It examines how the dynamic and overlapping relationships between categorical markers of social difference and their associated normativities entangle themselves with broader social structures and in this way create, consolidate, strengthen, perpetuate or undermine social dependencies of collectives and individuals throughout history. Research Area E seizes the opportunity for repositioning that an intersectional perspective presents, in order to inscribe it within the theoretical framework of the BCDSS. This means examining both the disadvantaging and the privileging effects involved in all dimensions of social asymmetry, while taking a consciously critical standpoint in relation to, among others, sexism, classism, racialization, ageism, ableism, or heteronormativity, in order to elaborate on the long and arbitrary legacy of exclusions and on the potential of (so-called) marginalized social groups for social change. For Research Area E it is not only essential to integrate marginalized perspectives but also to demonstrate the necessity of understanding relations of power and asymmetry as constituted and co-constitutive factors in all forms of (strong) social dependency.
We invite applications from researchers with a theoretical and/or experiential background who approach the different social positioning of individuals and groups through reflecting on the ways in which such actors (historically) participate in the reproduction of asymmetrical relations of dependency and/or social exclusion. We welcome a range of individual as well as comparative perspectives, including that of the household, the community, the nation and/or the global. We are interested in project proposals which take into account and reflect upon intersectional aspects from theories and methodologies such as, but not exclusive to, the genealogical approach; social justice and anti-discrimination; critical race theory; structural and post-structuralist intersectionality; gender history and feminism.
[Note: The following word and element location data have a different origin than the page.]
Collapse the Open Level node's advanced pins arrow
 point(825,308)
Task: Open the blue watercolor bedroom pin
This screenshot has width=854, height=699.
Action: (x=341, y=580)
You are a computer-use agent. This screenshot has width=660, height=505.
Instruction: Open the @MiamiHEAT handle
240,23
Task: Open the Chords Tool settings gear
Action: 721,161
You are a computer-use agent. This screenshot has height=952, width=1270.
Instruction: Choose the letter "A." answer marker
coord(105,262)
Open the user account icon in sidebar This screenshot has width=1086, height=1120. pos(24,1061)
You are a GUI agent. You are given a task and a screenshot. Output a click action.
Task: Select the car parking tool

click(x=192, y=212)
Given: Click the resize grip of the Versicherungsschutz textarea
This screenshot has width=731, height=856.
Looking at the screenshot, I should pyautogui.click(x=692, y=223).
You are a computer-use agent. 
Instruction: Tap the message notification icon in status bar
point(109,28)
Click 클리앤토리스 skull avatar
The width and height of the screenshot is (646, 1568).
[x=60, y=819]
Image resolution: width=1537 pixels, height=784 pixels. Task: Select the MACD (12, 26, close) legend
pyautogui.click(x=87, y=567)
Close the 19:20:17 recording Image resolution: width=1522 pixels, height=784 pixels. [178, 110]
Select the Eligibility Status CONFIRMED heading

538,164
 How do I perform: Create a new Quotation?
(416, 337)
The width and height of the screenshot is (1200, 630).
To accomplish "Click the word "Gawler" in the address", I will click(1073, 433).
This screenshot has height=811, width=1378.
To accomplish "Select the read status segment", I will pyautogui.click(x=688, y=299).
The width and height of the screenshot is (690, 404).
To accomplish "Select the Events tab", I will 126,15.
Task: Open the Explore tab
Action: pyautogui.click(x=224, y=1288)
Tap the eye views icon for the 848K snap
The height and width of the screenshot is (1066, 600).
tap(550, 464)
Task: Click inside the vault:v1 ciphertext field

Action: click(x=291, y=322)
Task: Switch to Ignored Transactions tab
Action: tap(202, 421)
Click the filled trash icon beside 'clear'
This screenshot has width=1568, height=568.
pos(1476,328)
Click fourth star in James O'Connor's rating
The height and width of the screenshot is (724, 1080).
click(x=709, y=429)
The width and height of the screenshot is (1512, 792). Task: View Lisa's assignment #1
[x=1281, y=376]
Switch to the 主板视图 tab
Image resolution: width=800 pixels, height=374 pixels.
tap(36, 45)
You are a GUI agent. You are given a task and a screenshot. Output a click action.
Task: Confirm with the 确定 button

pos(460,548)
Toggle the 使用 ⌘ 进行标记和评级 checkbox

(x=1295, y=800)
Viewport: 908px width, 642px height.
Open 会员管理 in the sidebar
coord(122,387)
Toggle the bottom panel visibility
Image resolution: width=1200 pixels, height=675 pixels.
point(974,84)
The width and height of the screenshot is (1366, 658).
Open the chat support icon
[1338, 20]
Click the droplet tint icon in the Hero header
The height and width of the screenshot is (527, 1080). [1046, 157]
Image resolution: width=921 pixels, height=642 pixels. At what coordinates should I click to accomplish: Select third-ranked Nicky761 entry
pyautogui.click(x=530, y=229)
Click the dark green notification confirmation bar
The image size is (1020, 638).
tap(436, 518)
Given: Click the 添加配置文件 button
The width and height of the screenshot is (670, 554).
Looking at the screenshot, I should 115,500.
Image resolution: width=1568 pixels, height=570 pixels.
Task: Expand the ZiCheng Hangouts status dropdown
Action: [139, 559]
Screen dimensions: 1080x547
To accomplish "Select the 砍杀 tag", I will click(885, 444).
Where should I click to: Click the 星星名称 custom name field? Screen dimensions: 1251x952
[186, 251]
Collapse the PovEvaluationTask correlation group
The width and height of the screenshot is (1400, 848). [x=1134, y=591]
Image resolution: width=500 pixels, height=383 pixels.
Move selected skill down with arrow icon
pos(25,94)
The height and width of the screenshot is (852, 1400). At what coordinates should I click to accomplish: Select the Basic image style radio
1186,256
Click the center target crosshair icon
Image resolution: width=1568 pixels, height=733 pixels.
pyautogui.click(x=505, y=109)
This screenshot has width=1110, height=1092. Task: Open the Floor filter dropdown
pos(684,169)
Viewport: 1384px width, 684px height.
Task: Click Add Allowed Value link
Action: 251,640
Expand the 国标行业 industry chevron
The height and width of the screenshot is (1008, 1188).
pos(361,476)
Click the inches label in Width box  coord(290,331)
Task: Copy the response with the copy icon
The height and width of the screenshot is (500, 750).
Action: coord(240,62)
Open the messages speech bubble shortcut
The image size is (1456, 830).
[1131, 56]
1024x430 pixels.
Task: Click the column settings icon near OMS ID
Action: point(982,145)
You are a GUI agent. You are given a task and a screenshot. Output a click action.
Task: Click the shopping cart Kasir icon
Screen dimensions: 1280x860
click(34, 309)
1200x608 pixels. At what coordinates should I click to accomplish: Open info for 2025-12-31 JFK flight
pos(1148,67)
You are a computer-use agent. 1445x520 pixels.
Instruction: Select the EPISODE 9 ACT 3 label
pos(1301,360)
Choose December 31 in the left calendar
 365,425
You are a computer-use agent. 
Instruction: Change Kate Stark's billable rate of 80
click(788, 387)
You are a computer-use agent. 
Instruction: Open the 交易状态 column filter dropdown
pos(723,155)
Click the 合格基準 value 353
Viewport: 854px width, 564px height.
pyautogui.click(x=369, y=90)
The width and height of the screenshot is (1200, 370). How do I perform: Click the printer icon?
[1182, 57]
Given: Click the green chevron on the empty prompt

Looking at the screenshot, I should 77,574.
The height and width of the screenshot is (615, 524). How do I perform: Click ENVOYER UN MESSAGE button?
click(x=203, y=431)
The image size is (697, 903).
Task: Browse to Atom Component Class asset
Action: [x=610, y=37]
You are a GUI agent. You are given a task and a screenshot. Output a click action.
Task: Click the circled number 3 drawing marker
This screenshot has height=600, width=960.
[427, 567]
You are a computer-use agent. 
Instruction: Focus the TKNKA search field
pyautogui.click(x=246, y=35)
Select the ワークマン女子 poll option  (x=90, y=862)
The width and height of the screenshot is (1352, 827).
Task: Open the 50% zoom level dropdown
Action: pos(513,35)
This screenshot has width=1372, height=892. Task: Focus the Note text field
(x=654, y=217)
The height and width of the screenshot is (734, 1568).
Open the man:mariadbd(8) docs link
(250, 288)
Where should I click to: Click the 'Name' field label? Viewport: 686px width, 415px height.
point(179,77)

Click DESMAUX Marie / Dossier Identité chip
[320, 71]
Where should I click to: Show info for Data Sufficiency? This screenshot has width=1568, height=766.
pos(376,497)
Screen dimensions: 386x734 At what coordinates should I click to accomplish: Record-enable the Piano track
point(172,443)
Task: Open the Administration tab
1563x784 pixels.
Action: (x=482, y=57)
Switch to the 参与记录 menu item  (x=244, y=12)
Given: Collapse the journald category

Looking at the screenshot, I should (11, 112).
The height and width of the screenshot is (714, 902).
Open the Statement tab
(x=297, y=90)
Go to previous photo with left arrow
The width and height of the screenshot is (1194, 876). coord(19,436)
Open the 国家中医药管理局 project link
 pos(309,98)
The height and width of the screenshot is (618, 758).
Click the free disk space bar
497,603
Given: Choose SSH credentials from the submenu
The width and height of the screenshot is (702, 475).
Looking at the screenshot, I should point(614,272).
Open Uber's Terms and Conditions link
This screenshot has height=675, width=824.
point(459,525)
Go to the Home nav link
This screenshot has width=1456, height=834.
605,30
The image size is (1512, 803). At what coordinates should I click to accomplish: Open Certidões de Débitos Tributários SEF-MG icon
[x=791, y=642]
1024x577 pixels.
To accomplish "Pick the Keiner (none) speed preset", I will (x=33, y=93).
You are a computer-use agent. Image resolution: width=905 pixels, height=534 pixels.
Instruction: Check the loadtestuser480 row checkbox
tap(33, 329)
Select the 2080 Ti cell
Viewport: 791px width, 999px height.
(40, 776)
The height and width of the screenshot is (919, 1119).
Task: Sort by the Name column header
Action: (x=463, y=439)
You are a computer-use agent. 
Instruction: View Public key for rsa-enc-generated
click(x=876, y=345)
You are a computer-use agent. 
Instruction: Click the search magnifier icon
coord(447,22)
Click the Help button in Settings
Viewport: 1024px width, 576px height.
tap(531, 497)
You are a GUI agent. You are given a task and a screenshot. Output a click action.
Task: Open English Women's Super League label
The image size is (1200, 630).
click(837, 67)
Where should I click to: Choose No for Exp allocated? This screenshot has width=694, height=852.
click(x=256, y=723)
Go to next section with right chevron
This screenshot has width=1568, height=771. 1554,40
The Heinz Heinen Kolleg is part of the Bonn Center for Dependency and Slavery Studies (BCDSS) that hosts the Cluster of Excellence "Beyond Slavery and Freedom. Asymmetric Dependencies in Pre-modern Societies" funded by the German Excellence Strategy. The BCDSS approaches asymmetrical dependencies from antiquity to the present and across many regions in five different Research Areas. These form five different thematic and methodological angles. Each of these Research Areas draws on specific conceptual debates and approaches of the humanities and puts them to the test in order to arrive at a new social history of asymmetrical dependencies.